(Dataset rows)
──────────────────────────────

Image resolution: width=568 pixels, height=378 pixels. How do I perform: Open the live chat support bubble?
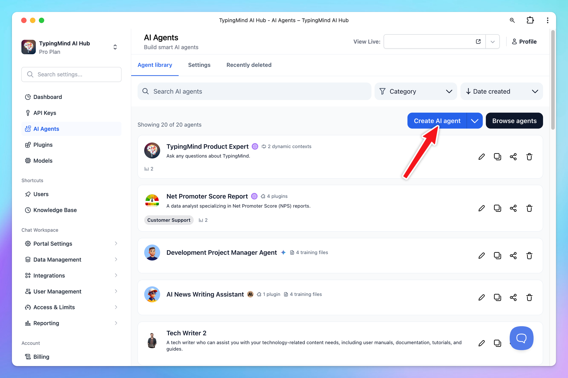pos(521,338)
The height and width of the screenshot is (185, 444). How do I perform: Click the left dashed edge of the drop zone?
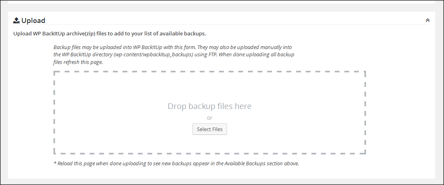[x=54, y=113]
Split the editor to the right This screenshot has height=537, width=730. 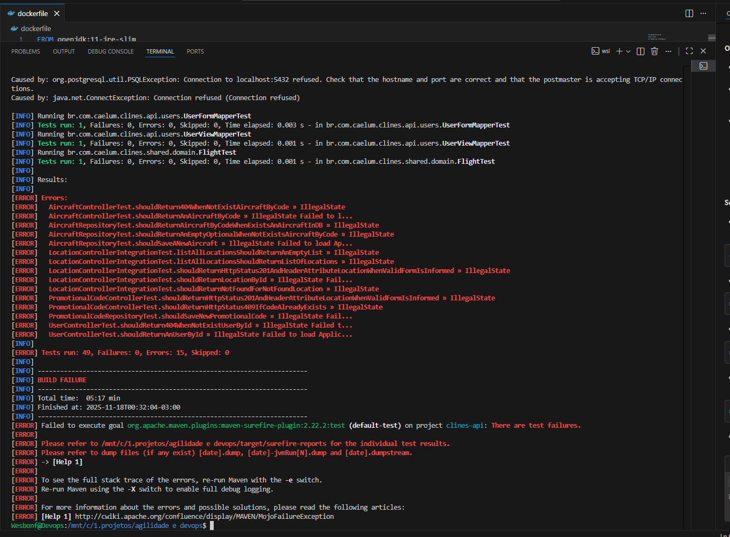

──────────────────────────────

EXERCISE » Rewrite all of the rows above, requests included, and add 17 to every coordinate in the answers. Leave out the pictures.

TASK SOLUTION »
Image resolution: width=568 pixels, height=378 pixels. How do I perform: Open the live chat support bubble?
pos(538,355)
The height and width of the screenshot is (185, 444). How do I perform: Click the left dashed edge of the drop zone?
[x=71, y=130]
Split the editor to the right This screenshot has height=537, width=730. 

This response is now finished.